Jupyter Notebooks to HPC
Erick Verleye gives a live coding demo utilizing Jupyter notebooks
Date: 01/03/2023
Speaker:
Erick Verleye, Earth Lab
Abstract:
Jupyter notebooks are great development and collaboration tools, however they are often not suitable for long-running, computationally expensive workflows. In this talk I will show how to create executable python scripts, runtime environments, and HPC job submissions for your Jupyter notebooks – allowing you to access incredibly powerful, and free, compute resources from your personal computer.
Bio:
Erick has a background in physics and programming, having completed a degree in physics from Michigan State University in 2019. Since joining Earth Lab in August 2022, Erick worked on NASA’s IXPE mission at Marshal Space Flight Center as a software engineer. Erick loves programming, and teaching people about it when he can.
Juptyer Notebooks to HPC
This post will explain how to get code from a Jupyter Notebook running on CU Boulder’s High Performance Computing environment. Although some steps will be specific to CU’s HPC, there is still value in this post for researchers working on other universities’ HPC, as most research computing environments are very similar. All files / code used in this demonstration can be found in the GitHub repo here: https://github.com/Ckster/jupyter_to_hpc_demo
Jupyter Notebooks are powerful development and collaborations tools, but in environments where setting up a Jupyter server can be anywhere from challenging to impossible, an alternative is needed. Thus, this tutorial will show how to convert your Notebook code to a lightweight and portable Python executable file perfect for deployment on the HPC.

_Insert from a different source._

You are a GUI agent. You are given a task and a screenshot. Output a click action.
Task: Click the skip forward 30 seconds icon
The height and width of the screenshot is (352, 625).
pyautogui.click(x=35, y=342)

Figure 1: Python executable script and Conda environment requirements file are created locally from the Jupyter Notebook. Files are transferred to the HPC using SCP and code is run using a SLURM batch file.
Prerequisites
·In order to run code on the HPC, you should be familiar with basic Linux commands and know how to navigate the file system.
·If you do not have an account on the HPC and are affiliated with CSU or CU Boulder, you can request an account at https://rcamp.rc.colorado.edu/accounts/account-request/create/organization
Connecting to the HPC
Before interacting with the HPC and its hardware, you will first need to use ssh to connect to a login node. From your local machine, using either terminal (MacOS / Linux) or Powershell (Windows) type the command:
ssh <your_identikey>@login.rc.colorado.edu
Provisioning Project Files
Because the home directory doesn’t have much disk space allocated, new projects should be provisioned in your user’s ‘projects’ directory. ‘cd’ into the directory at /projects/<your_identikey> and then make a new directory that is the name of your project. This demo will deploy a project called vnir, so the path of the project directory will be /projects/erve3705/vnir.
After making a directory for your project, make the following directories within
· data_in – for storing any input data file
· data_out – for storing the results from the code runs
· logs – for storing error and log files for each run
and create a blank file called sbatch.txt which will be filled in later with SLURM directives for running a job on the HPC. At this point the project directory should look like this:
Creating a Conda Environment
Next, we need to configure a conda environment for the code to run in. In order to do this, we need to be able to access the Anaconda installation on the HPC. Software installations on the HPC are managed as “modules” and in order to access these modules we must first load them. To load a module, first connect to a compile node by executing, from a login node, the command:
ssh scompile
Once connected, you can load anaconda using:
module load anaconda
You should now be in the base conda environment, indicated by the (base) next to your login name.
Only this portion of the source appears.